Rice, the staple food that cuts across most food cultures in Asia, is a humble grain that many of us consume without really knowing its journey from the fields to our plates. Many of us, having lived in Singapore and consumed rice our entire life, we had little perspective on how rice is grown, until we visited a local organic rice farming community ourselves on our recent trip to Luang Prabang.
We arrived at the farm after breakfast and was greeted with beautiful paddy fields, mountains on the backdrop, and buffalos and ducks frolicking in a flooded nursery. A local farmer came and greeted us before we started the 14 steps of rice growing and processing. Each step was carefully explained and demonstrated by the local farmer before we had our turn to practice. From choosing the good seeds from the bad ones to sowing in the nursery, transplantation, ploughing of rice fields with the help of buffalos, planting process, harvesting, sifting, threshing, washing, and more, we learned about the immense amount of work that goes into every grain of edible rice.

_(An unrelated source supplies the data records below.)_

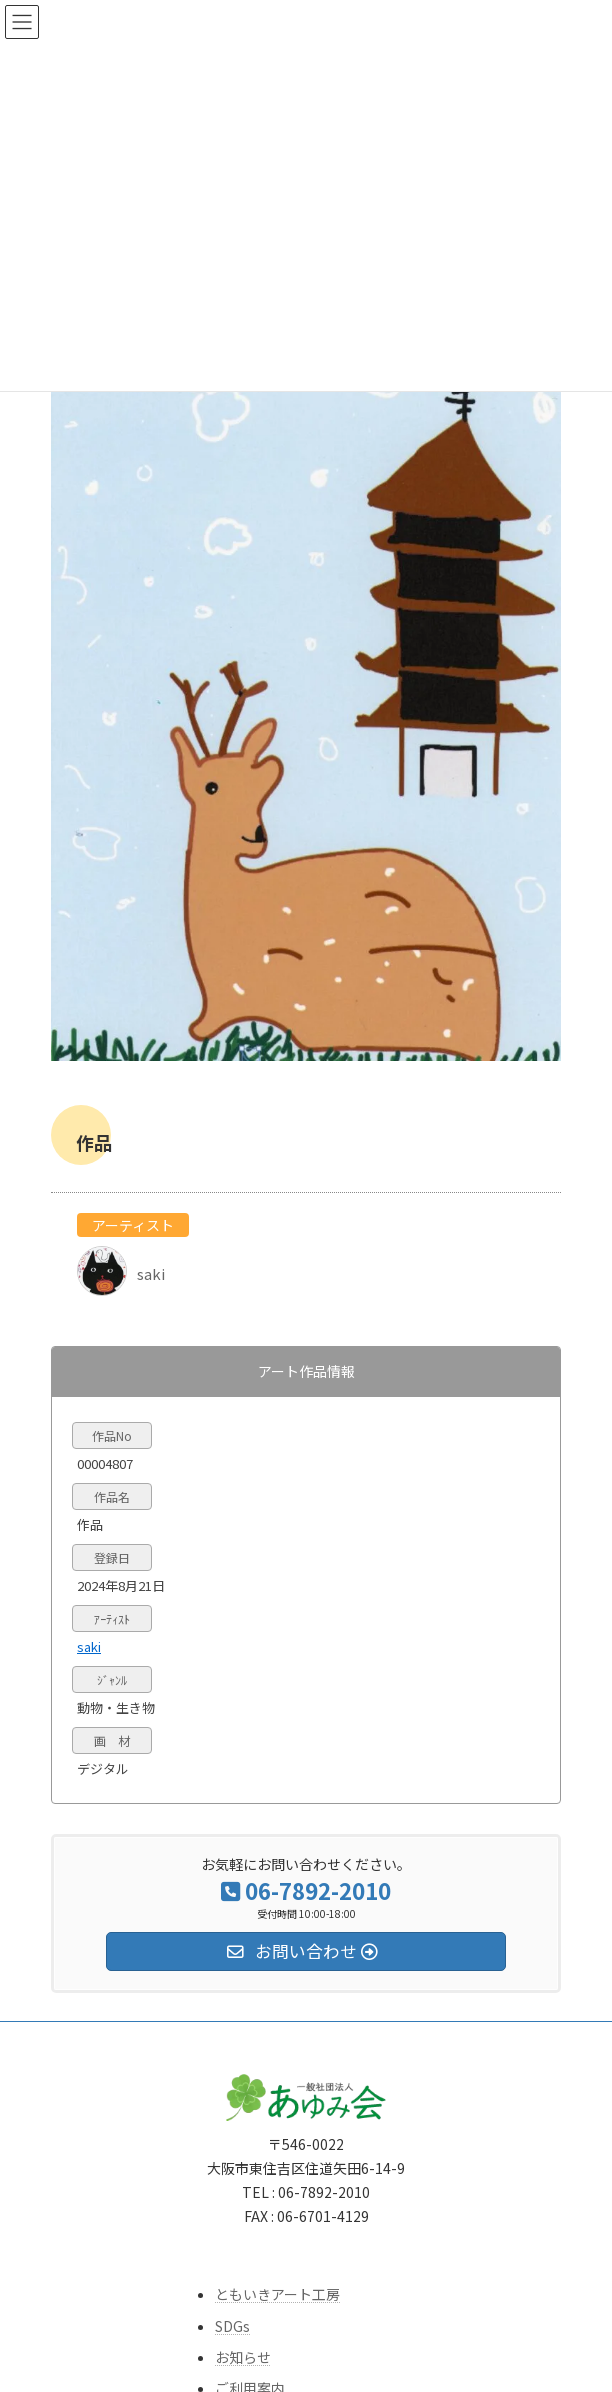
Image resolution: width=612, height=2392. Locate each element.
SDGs (232, 2325)
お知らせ (243, 2356)
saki (89, 1645)
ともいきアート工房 (277, 2294)
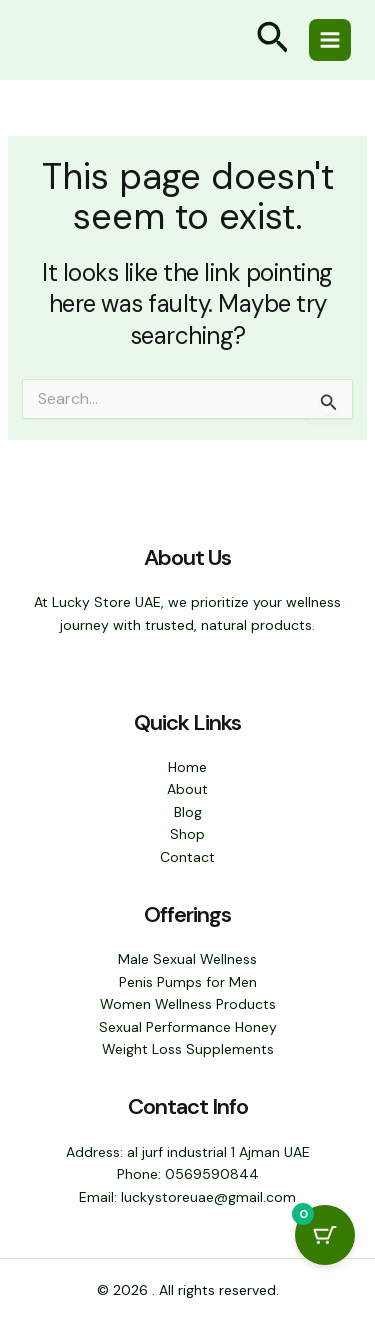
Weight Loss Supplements (188, 1049)
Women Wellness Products (188, 1004)
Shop (187, 834)
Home (187, 767)
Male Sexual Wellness (187, 959)
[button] (273, 40)
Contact (187, 857)
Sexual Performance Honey (188, 1027)
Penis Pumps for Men (188, 982)
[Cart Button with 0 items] (325, 1235)
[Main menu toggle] (330, 40)
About (187, 789)
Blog (188, 812)
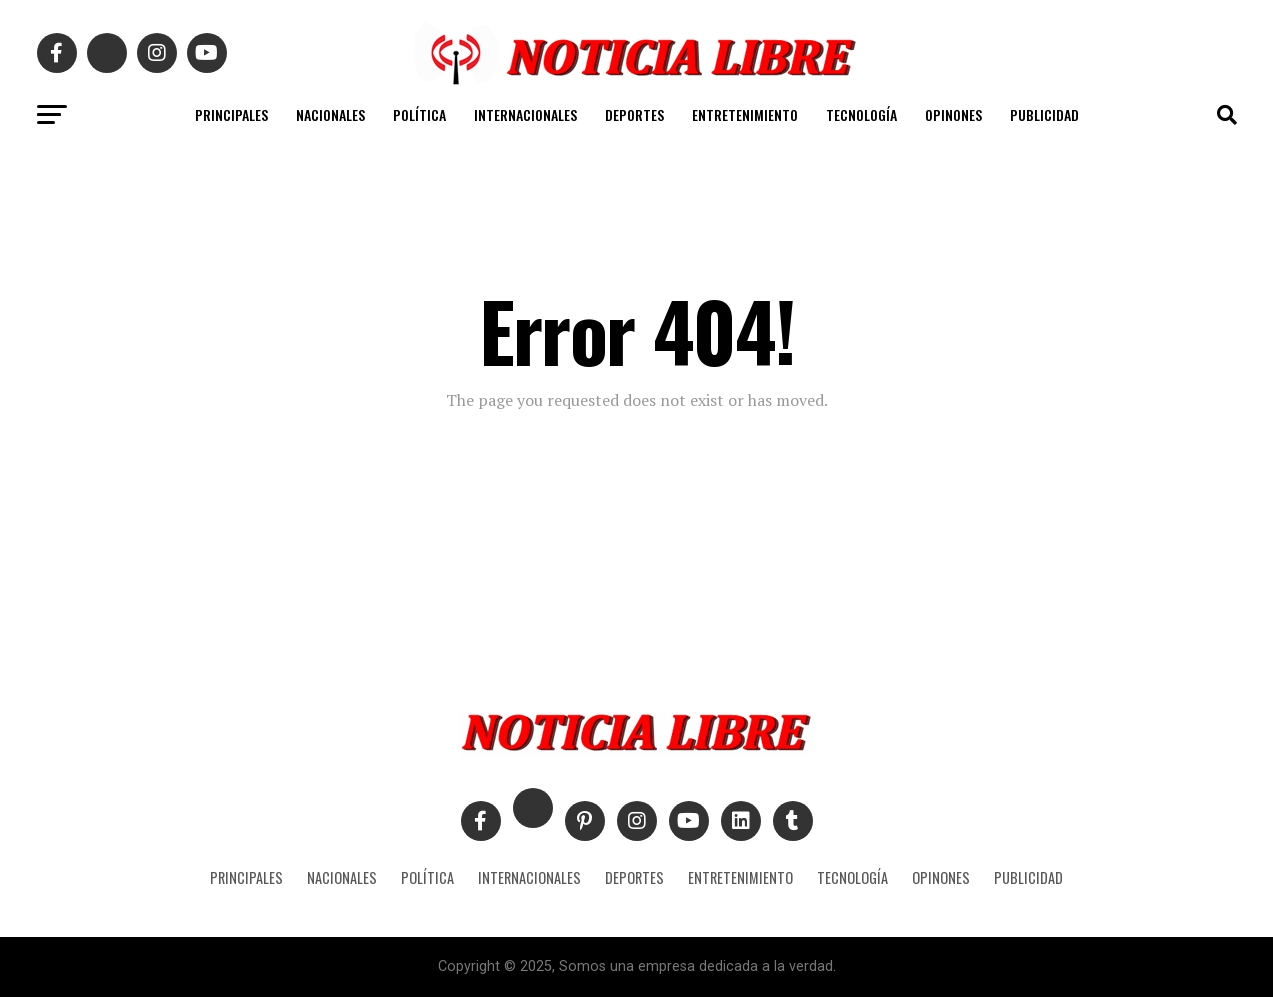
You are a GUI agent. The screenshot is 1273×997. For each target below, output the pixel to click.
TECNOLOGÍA (861, 114)
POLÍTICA (419, 114)
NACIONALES (330, 114)
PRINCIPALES (231, 114)
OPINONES (953, 114)
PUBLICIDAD (1044, 114)
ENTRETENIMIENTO (745, 114)
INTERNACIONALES (525, 114)
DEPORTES (634, 114)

Some steps were more laborious than others, while others exposed the dangers of what farmers have to go through. For example, transplanting rice seedlings is back-breaking work that involves bending over in the field all day, while threshing involves the use of machines that are dangerous if not handled correctly. At the end of the program, they showed us the art of steaming rice the traditional way – on a bamboo basket, before serving a lunch meal, including crackers and sticky rice, as well as a traditional Lao chili paste dip.
This experience gave us a newfound appreciation for rice, and we will never see this humble grain the same way again. We now understand the hard work and dedication that goes into every grain of rice that ends up on our plates. For that, we’ll savour every grain on our plate, so none of the efforts go to waste.

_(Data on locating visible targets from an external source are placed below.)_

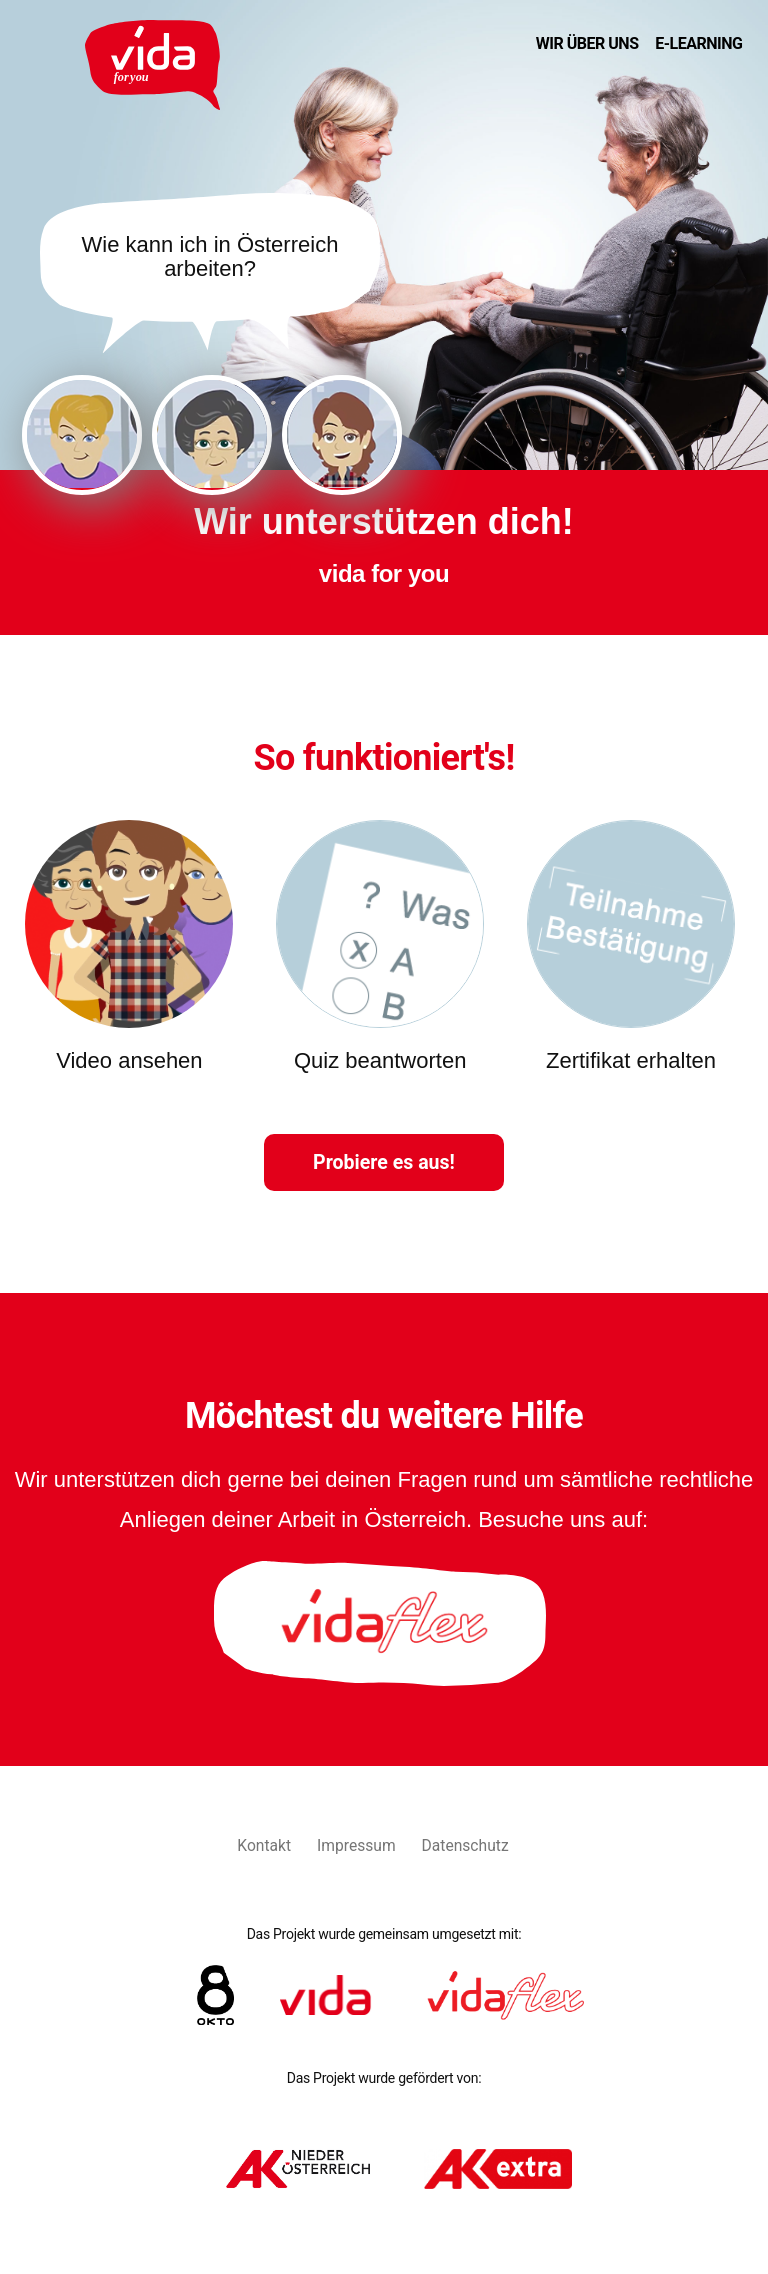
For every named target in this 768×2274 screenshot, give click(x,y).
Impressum (356, 1845)
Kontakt (264, 1845)
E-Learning (698, 43)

For those looking for unique travel experiences, we would highly recommend this as an educational and memorable experience. Even if you don’t prefer getting your hands dirty, they allow you to observe on the side, which is still a great way to learn. This experience is suitable for both adults and children, and it is an excellent opportunity to get to know the local community and learn about their way of life.
Our experience with the local organic rice farming community in Luang Prabang was an eye-opener. We gained a deeper appreciation for the effort that goes into rice farming, and will never take a simple bowl of rice for granted again.